First off I would not ever have any silicone caulk anywhere near my wood shop, And secondly, mixing silicone with my glue in any amounts would not be a good idea. I buy my Tite Bond II in gallon or 1/2 gallon jugs, but I just refill the smaller squeeze bottles for working. 
This tip might be helpful to someone making lots of cutting boards where a lot of glue must be applied in a short time span. If I did that it would be with a different caulking tube. Thanks for posting Theo.
Just saying,
Herb


----------



## Stick486 (Jan 4, 2013)

over thinkers at work...


----------



## DaninVan (Jan 1, 2012)

But if you MUST...
https://www.amazon.com/FILLABLE-CAU...=2025&creative=165953&creativeASIN=B000225P9C


----------



## DesertRatTom (Jul 3, 2012)

I like the little bottles with the flip top tip, but I buy quarts, which caps block up easily. But for some reason that doesn't happen with the flip top pint and half pint bottles. Hate to admit it, but I hadn't thought of refilling the smaller bottles.


----------



## kp91 (Sep 10, 2004)

We use the heavy duty fillable ones (similar to the West System epoxy ones) for injecting fire stop compound in cable ways, etc. I had a handful of them laying around one day, and about 20 almost empty cans of Never Seize compound and an idea hit me.

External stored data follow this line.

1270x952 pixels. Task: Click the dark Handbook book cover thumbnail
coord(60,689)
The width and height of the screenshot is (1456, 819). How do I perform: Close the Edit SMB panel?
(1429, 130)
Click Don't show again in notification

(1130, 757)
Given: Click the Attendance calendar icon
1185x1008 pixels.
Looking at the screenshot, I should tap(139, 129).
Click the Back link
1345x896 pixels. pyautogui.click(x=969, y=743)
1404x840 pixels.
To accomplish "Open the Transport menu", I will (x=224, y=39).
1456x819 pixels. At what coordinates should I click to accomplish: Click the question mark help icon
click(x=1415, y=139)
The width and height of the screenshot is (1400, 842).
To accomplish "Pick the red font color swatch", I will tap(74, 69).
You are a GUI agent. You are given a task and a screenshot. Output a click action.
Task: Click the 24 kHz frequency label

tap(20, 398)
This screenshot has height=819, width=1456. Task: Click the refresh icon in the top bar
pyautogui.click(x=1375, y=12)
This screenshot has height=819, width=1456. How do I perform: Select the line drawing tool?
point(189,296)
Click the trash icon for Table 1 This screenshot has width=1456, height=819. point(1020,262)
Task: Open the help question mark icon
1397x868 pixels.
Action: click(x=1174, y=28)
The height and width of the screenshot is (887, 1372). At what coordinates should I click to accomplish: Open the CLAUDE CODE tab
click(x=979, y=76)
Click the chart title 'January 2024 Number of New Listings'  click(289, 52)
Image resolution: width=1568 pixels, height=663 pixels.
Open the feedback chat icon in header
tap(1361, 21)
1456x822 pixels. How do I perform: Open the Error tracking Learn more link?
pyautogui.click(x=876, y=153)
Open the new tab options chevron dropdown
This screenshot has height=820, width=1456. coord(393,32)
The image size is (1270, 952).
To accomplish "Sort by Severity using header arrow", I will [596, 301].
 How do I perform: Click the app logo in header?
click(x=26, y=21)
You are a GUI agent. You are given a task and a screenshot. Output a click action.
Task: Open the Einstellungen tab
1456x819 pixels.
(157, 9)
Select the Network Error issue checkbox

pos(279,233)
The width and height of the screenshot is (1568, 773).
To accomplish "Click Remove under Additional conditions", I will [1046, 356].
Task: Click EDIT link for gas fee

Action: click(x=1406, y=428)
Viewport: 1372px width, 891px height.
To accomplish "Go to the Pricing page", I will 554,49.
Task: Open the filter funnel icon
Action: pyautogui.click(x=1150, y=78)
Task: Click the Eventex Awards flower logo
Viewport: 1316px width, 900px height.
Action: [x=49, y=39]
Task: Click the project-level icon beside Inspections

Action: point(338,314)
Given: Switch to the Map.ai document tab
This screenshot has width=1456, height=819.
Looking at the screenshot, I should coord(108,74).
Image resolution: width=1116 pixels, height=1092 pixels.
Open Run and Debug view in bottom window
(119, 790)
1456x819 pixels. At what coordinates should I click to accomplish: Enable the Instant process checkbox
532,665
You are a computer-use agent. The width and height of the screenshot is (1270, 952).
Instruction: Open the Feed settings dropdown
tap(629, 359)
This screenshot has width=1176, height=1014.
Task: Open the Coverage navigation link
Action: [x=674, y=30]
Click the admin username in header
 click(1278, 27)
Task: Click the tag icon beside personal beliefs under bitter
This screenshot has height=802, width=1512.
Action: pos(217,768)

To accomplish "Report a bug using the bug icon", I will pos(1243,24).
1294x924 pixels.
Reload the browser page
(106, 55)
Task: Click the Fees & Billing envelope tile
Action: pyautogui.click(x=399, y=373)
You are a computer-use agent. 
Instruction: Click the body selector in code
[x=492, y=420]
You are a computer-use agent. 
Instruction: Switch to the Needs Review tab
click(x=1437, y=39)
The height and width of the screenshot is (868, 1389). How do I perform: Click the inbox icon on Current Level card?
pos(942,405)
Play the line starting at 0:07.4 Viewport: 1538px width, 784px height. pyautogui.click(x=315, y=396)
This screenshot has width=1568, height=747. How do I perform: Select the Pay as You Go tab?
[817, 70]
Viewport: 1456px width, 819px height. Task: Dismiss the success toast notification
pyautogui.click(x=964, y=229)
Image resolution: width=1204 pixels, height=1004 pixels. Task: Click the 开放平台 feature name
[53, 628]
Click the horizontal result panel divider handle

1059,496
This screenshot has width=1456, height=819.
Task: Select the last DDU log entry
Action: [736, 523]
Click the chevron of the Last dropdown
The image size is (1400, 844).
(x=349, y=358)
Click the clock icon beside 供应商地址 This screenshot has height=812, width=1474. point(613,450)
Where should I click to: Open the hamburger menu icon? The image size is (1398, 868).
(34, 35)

With the never seize, they deliberately make the brush so short that it leaves a third of the can unusable. So to prevent wasting it, we use an acid brush instead, but this means the cans sit open on the shelf and crap gets into them... not a good thing if you are putting them on threaded fasteners as well. 
the aerosol version of never seize is awesome and convenient, and is horrendously expensive. 

Solution? Put all of the mostly empty cans into the caulking tubes, then use it to apply. Instead of taking 5 minutes to brush the anti seize compound on a flange, or waste half a can of aerosol version in over-spray, just pump a bead out of the caulk gun. Put the cap on the tube when you're done and it stays nice and clean.


----------



## JOAT (Apr 9, 2010)

DaninVan said:


> I wish I had $5 for every time I've gone back to a recently used silicone cartridge_ which I thought I'd sealed carefully_, only to discover that the Silicone Fairy had visited and turned the stuff in the nozzle into congealed Fairy snot.


Ha, got that beat. A few months ago I needed some sillycone for something, but when I cut the top (on a brand new tube), nothing. Didn't need a lot, but needed it immediately, so cut open the tube, and wound up with a brand new tube of totally cured sillycone. At least it didn't stick to my fingers.


----------



## spike1 (Sep 24, 2015)

Herb, I know silicone is a problem in a shop if it comes in contact with metal surfaces and wood being finished but I use silicone caulking as a replacement for "space balls" to prevent panels from rattling inside the grooves of my frame and panel or cope and stick doors. The space balls I have are 1/4" and overwhelm the 3/8" thick grooves preventing the panel from fitting in. I cut a slice off the tip of the caulk tube I think is appropriate to my groove, squeeze out a long line of caulk on surface it won't stick to (laminate strips) and let it dry overnight. Then I cut the long 'worm' into sizes I think will work allowing the panel to sit in the groove and won't rattle after assembly but still allow for wood expansion/contraction. Works well for me.


----------